Sabine Tholoniat est en pleine forme. A 5 h 30 précises, la cultivatrice est dans la salle de traite de sa ferme, le babyphone dans la poche droite de sa veste, au cas où son fils pleurerait dans la maison. Ses longs cheveux sont tirés et noués derrière sa nuque. Tout à fait mécaniquement, la jeune femme de 26 ans désinfecte les pis de ses vaches à lait avec un liquide vert-néon. Ensuite, elle s'occupe de la machine de traite. C’est la routine : 80 vaches circulent dans cette pièce tous les jours, ici dans le hameau des Granges, près de Tiers. Un travail de titan. Mais Sabine est contente. La liberté était importante pour elle, « pour faire ce qu'on veut, quand on veut ».

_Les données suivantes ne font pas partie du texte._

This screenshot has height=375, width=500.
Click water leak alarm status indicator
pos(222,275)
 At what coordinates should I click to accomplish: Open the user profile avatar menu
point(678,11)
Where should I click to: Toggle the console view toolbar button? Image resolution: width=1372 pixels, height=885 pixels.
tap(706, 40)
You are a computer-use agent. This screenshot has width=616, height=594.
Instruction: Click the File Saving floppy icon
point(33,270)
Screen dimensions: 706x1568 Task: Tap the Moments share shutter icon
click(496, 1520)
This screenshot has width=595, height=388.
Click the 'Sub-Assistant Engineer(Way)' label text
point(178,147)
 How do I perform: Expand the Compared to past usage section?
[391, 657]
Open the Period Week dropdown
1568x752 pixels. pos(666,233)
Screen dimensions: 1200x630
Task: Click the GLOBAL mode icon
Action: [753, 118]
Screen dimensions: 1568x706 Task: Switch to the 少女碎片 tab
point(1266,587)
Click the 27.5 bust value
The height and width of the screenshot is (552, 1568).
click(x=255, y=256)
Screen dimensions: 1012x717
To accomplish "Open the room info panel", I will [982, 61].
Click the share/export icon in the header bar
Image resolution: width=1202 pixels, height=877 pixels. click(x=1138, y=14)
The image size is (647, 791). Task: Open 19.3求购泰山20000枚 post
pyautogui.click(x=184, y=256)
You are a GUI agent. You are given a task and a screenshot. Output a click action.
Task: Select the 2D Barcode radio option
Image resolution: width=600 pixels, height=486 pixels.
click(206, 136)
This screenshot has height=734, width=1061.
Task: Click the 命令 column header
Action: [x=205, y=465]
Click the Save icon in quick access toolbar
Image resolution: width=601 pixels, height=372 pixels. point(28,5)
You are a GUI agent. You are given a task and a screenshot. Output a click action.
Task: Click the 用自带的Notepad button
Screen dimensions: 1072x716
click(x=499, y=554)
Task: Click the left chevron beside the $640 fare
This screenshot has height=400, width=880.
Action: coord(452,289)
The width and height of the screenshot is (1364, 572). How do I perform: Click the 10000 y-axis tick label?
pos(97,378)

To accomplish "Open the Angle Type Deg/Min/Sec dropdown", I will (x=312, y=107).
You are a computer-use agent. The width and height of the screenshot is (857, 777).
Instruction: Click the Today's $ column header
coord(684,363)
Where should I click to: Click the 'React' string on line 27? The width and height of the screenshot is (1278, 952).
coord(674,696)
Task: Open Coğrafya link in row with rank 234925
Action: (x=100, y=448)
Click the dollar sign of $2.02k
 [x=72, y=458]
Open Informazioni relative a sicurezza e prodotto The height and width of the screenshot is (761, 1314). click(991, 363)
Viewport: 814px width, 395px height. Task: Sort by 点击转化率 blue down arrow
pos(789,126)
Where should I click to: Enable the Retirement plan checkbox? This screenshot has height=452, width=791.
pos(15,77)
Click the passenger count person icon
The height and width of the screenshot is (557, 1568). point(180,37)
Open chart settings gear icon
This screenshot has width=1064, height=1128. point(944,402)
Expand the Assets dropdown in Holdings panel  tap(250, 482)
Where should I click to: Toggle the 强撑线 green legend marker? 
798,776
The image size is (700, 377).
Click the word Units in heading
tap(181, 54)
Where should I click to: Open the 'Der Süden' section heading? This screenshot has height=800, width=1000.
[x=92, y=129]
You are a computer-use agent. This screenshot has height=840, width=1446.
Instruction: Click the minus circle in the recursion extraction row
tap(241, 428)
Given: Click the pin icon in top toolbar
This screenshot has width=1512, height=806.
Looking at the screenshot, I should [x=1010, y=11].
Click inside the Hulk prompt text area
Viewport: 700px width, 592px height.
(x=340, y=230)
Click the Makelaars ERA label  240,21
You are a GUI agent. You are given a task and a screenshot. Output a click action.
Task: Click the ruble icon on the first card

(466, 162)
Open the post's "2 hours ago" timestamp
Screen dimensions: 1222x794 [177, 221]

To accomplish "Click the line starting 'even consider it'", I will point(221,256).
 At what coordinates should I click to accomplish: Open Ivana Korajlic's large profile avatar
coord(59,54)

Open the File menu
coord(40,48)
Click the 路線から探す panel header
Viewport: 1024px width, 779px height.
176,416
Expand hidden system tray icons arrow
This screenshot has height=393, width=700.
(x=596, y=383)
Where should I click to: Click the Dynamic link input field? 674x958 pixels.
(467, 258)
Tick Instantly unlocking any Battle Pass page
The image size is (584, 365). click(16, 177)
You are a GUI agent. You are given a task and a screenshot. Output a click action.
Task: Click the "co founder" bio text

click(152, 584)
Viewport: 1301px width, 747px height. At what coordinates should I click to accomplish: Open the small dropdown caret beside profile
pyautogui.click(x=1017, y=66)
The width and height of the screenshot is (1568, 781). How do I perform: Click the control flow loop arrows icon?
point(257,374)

Loin du bruit de Clermont-Ferrand qui rougeoie à l'horizon, à 50 kilomètres de là, dans les profondeurs du Massif central, elle a bâti une petite entreprise familiale avec son conjoint Raphaël, 26 ans et ses parents. Sabine est agricultrice par passion. Elle travaille dans l'une des 22 309 entreprises agricoles auvergnates, dans un secteur qui, d'après le Conseil général représente 8,8 % de la population active de la région. Elle approvisionne, en tant que producteur laitier, les entreprises laitières environnantes et elle fabrique aussi du fromage qui est ensuite revendu chez les grossistes ou sur les petits marchés de la région.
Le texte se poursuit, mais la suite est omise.